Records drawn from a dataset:
--- --- ---
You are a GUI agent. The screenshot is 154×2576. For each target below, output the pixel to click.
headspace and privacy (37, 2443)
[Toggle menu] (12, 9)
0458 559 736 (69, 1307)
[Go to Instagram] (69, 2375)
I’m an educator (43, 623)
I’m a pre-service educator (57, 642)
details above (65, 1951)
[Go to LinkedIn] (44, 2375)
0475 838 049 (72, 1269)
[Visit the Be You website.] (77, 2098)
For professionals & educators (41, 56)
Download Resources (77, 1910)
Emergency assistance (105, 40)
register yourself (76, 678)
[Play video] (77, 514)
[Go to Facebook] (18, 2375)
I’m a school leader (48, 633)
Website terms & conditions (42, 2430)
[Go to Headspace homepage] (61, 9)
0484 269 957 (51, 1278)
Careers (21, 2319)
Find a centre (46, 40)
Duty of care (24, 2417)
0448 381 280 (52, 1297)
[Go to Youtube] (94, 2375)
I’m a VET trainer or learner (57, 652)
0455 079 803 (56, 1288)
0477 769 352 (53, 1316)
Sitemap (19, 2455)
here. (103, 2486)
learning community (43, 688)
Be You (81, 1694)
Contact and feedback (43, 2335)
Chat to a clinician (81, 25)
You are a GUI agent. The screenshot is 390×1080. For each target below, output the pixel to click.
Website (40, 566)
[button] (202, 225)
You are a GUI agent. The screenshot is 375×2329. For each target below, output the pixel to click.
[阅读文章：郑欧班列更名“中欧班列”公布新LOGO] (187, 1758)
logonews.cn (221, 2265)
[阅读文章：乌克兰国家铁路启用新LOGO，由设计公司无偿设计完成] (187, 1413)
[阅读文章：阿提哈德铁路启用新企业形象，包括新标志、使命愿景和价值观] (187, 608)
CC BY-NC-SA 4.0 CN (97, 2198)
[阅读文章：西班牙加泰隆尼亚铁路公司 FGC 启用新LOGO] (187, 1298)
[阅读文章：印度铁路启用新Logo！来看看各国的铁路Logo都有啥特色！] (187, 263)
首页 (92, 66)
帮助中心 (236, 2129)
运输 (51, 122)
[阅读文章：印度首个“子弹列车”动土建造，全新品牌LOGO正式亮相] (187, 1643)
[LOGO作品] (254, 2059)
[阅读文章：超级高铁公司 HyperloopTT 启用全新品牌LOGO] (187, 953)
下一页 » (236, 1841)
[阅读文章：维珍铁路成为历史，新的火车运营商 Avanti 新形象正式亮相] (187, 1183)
--- --- ---
Task brief: Pull every line containing the string "each" out of the data above and copy it.

Solved exercise:
You are a GUI agent. The screenshot is 154×2576. For each target below, output the pixel to click.
You are a GUI agent. The screenshot is 390×1080. For each target below, output the pixel to click.
You are a GUI agent. The screenshot is 375×2329. For each target below, output the pixel to click.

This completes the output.